The other really interesting thing to note in the cars’ underlying pace is that the pace on the harder medium tyres really was about 1.5s off the pace of the softs – usually about half the deficit seen in qualifying is a good guess – this time the tyres were a lot slower than that. Just goes to show that nothing is obvious.
Anyway, to keep things interesting, I’m going to post this as three tables: soft tyre pace; medium tyre pace and difference between soft and medium tyres for each car.
Hamilton, Alonso joint fastest
Schumacher, Sutil, Di Resta, Petrov +1.3s
Kobayashi, Alguersuari +1.6s
Buemi +1.8s (only a few clear laps so this is quite uncertain)
Barrichello, Maldonado, Senna +2.0s (new tyres were worth a lot)
Vettel, D’Ambrosio no clear laps
Button fastest +1.2s from fastest soft tyre pace
Schumacher, Sutil +2.6s
Di Resta +2.8s
Ricciardo +7.4s (but I think that there was something wrong with the car)
Vettel, Webber, Buemi, Kobayashi, D’Ambrosio no clear laps
This highlights that there were a few people who didn’t make the most of their pace – notably Petrov and Perez. The Mexican forced himself onto a long stint on the hard tyres by breaking his front wing on the opening lap – and would surely have been ninth had he not made that mistake. Petrov looked good in the first stint, and then somehow his race fell apart in the middle stint.

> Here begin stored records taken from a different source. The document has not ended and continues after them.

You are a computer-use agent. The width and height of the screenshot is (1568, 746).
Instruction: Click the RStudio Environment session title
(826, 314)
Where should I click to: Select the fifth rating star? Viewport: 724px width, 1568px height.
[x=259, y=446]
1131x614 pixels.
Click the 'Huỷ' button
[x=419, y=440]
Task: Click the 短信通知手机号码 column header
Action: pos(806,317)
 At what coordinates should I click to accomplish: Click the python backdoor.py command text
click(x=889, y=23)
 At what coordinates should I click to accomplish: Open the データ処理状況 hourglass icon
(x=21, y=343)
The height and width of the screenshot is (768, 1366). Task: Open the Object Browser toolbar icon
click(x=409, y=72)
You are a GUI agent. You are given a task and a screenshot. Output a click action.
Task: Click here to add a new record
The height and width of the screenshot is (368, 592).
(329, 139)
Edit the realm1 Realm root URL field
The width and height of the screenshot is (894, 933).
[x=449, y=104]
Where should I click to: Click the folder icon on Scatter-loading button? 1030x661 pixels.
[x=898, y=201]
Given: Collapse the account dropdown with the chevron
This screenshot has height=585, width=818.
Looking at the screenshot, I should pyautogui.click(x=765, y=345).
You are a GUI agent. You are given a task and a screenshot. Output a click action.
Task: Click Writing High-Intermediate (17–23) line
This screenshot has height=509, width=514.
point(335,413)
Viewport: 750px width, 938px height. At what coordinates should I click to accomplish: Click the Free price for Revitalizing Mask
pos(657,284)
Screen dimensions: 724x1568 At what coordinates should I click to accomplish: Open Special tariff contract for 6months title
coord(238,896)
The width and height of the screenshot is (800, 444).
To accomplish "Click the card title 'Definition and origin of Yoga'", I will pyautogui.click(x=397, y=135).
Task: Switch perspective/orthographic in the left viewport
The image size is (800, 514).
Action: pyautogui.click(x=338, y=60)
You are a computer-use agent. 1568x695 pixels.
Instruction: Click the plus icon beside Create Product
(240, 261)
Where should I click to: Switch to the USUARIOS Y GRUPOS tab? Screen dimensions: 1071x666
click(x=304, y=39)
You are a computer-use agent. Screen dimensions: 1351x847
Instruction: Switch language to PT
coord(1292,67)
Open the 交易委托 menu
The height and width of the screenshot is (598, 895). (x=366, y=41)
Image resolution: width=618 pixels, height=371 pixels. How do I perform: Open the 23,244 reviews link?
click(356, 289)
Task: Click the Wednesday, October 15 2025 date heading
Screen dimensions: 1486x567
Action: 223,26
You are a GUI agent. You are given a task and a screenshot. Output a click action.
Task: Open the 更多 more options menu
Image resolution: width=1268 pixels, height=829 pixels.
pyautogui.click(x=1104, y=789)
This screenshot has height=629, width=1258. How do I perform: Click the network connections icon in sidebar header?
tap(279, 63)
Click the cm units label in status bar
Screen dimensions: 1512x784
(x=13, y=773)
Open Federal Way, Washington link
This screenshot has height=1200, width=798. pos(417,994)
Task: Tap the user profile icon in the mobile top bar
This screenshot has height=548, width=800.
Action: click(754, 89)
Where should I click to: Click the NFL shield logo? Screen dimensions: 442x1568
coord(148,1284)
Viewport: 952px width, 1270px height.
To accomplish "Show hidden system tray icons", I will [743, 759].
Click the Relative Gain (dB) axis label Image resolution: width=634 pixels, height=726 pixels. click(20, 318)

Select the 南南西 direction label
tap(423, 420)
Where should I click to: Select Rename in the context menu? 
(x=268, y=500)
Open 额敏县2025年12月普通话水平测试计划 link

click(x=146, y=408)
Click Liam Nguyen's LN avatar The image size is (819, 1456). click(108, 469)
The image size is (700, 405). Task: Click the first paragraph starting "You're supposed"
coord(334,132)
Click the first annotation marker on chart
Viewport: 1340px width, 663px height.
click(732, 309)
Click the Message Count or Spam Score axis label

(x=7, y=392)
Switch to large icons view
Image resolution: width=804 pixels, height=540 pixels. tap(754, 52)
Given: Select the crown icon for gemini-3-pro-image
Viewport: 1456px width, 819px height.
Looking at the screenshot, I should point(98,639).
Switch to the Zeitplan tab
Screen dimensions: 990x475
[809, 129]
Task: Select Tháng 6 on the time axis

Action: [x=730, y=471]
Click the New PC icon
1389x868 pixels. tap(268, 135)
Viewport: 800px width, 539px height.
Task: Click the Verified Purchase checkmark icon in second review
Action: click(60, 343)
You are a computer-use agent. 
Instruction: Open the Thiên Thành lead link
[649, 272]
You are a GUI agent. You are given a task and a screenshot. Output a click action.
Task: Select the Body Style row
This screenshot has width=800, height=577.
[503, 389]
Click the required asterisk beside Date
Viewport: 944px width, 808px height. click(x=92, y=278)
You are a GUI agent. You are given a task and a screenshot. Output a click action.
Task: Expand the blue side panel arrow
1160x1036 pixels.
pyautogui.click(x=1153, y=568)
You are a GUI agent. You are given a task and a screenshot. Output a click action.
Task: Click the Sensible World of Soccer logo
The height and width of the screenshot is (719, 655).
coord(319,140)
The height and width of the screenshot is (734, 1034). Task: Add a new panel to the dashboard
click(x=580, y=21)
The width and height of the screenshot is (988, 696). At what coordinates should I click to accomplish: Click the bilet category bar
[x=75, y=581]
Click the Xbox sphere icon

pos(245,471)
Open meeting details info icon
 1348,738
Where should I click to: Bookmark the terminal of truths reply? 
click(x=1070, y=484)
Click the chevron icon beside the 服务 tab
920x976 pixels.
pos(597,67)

Bruno Senna, on the other hand, stands out as slowest of the midfield, although there is still an appreciable gap to the Lotus/Caterham cars. The Williams race pace was flattered by their having new tyres available, but from the back row of the grid it is clear that Barrichello could have done little better.
As a matter of interest, the variation of the pace difference from softs to mediums was quite high, so here’s another table:
Soft to medium pace difference:
Perez, Kovalainen +1.2s
Hamilton, Schumacher, Barrichello, Sutil +1.3s (Hamilton cruised the last stint)
Massa, Liuzzi +1.4s
Maldonado, Di Resta +1.5s
Senna, Alguersuari +1.6s
Alonso, Petrov +1.7s (Alonso had not much to race for in last stint)
Trulli, Glock +2.0s
Well, intelligentF1 suggested that McLaren were fast on the medium tyres – it looks like they were. Ferrari are clearly slow on harder tyres and Sauber reasonably fast. The surprise for me is to see Kovalainen high on this list – usually the cars at the back have struggled on the harder tyres.
Great drives from Hamilton and Alonso. Reputation enhanced for Rosberg and Sutil. Underlying data provides relief for Petrov and Perez, and makes it look less bad for Schumacher. And bad news for Massa and Senna.